When Robin left for work, Emily remained at the breakfast table without a clue what she was to do with the rest of the day. She had completed unpacking the day before and all their things had been effortlessly swallowed by the large and elegant house. Their clothes were in the closets and dresser drawers. Their books had disappeared onto the floor-to-ceiling library shelves. Their photos had found spaces on desks and mantles and buffets. Yet when all was said in done, they had made no more impact than a handful of drops in a large lake. The character of the house had not changed.
Having seen Colonel Howley’s mansion and also Air Commodore Waite’s gracious residence, she knew that her housing assignment was “modest” by the standards of the Allied occupation. Generals Robertson and Clay lived in palaces with more than 150 rooms and employed a staff of twelve or more. Yet knowing that did not make her feel any more comfortable.
To be sure, Robin had been delighted. “Finally!” had been his commentary and Emily could readily see the resemblance — in ambience more than style — between this house and his grandfather’s on the Isle of Wight. Robin had been apologetic to Emily about wartime housing. To him, this was nothing less than what they deserved.

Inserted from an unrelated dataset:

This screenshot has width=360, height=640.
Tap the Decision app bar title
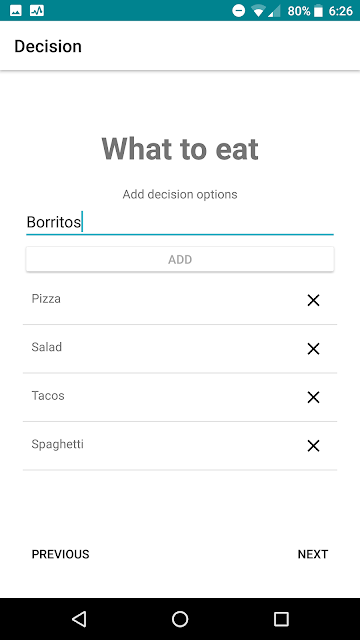[48, 46]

But Emily had grown up in the slums of Portsmouth, and after marrying Robin, she’d lived mostly in RAF married housing. Nothing compared to this twenty-two-room house set in three acres of lawn stretching down to the shores of Berlin’s great lake, the Wannsee. It had polished parquet floors and wood wainscotting painted in understated shades of greyish green or navy blue. It was elegantly furnished with a mixture of antique and early 20th-century furniture, accented by Persian carpets and works of art. A grand piano stood at the juncture between the grand salon and the winter garden, strategically placed to provide live background music to events in either location. Crystal and bronze chandeliers hung from ceilings with stucco mouldings. The mantlepieces were marble and the shelves and bookcases were custom-made to exactly occupy selected niches. Elaborate glazed-tile ovens stood ready to reinforce the central heating.

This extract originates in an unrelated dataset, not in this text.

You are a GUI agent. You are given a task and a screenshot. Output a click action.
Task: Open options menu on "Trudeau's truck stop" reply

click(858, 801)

She considered the gleaming mahogany dining table at which she sat. It could comfortably seat twelve, and the place settings laid out for herself and Robin were made up with gold-trimmed, white porcelain flanked by heavy, silver cutlery. The matching neo-classical chairs standing at attention around the table had striped satin seats. Sliding glass doors opened onto a breakfast room at the far end, while the other three walls were hung with pairs of portraits going back to the 18th century. Looking through the breakfast room toward the lake, she could see swans waddling past the small boathouse that crouched at the far side of an expansive lawn.

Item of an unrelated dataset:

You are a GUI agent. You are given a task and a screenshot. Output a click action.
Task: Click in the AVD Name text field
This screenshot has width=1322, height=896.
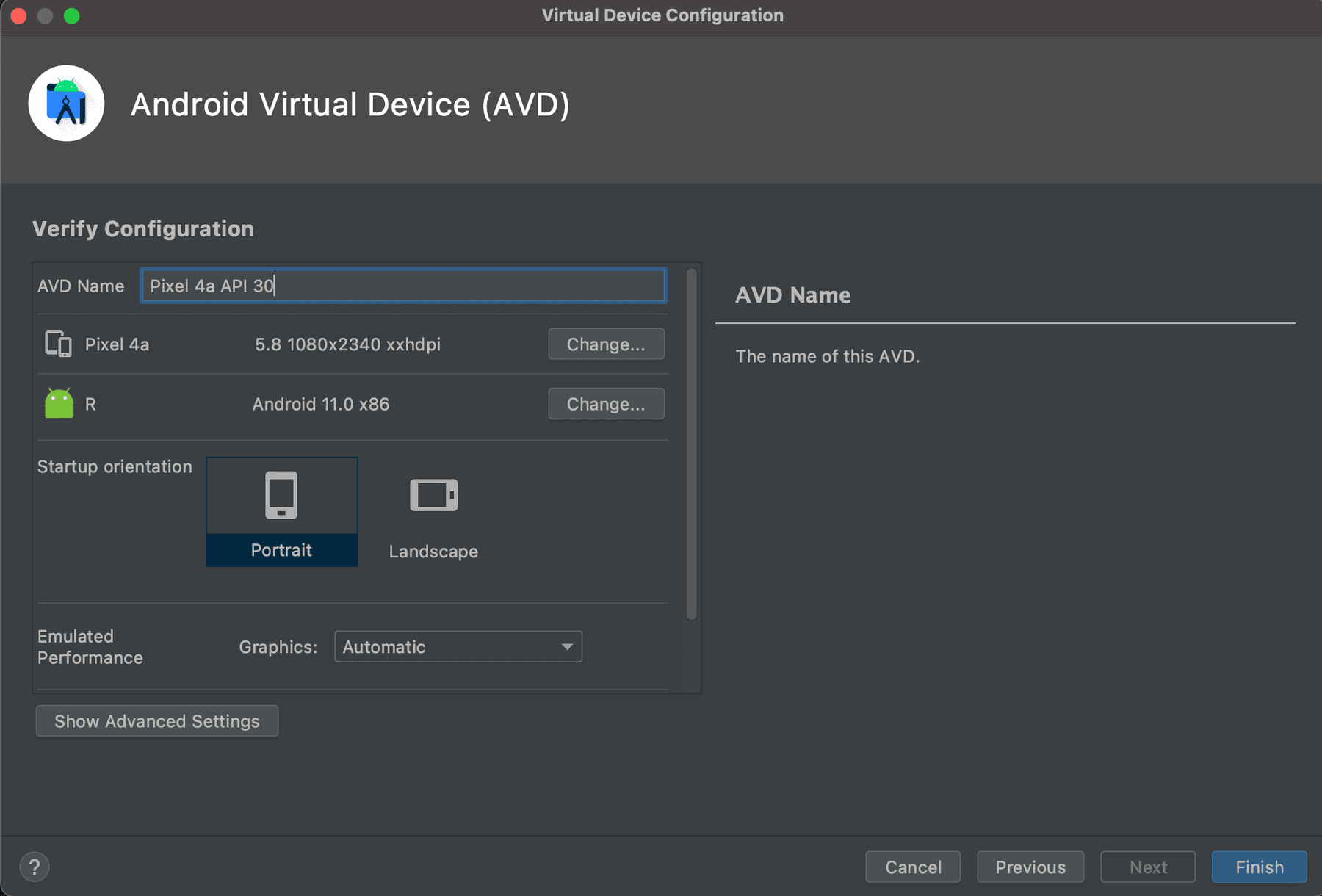pos(402,286)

But something wasn’t right. Emily supposed she might have felt uncomfortable in so much grandeur anywhere. Yet as she sat sipping her slowly cooling tea, she felt her skin creep. Everything here had been carefully collected and lovingly displayed to create a harmonious composition. That was no accident. The Allies had imperiously tossed out the residents of the houses they requisitioned, which meant, quite simply, she was living in someone else’s house. She couldn’t help wondering who the real owners were. A professor, perhaps, or an orchestra conductor? Or had it been a factory owner, happy to use slave labourers or even an SS officer? No, everything was too tasteful and elegant to have been purchased by some Nazi thug, she told herself. Surely the owners had been men of culture and education. Or had they stolen the art and the tasteful furnishings from others? David Goldman claimed that many Jewish homes had been taken over by the Nazis wholesale.
Emily turned to look at the married couples who looked down on her from their golden frames. They didn’t look particularly Jewish to her, but suddenly it seemed entirely plausible that the descendants of these elegant pairs of satin-bedecked ladies and gentlemen in gold-braided uniforms had been murdered in a death camp.
There was a soft clunk behind her, and she turned around to see one of the three maids, Frau Pabst, standing in the doorway leading from the kitchen. She wore a black dress trimmed with white collar, cuffs and bib-apron. Her grey-blond hair had been pulled back in a severe bun, and Emily estimated her age at anywhere between 40 and 60; it was hard to be more precise because hardship aged people prematurely. She wore two wedding rings, symbolic of widowhood, Emily had been told, but Emily hadn’t a clue when Herr Pabst had died or how. Had he died fighting for Hitler, perhaps? Or in the inferno of death rained down by Anglo-American bombers? She would not have been comfortable with either answer, so she didn’t ask.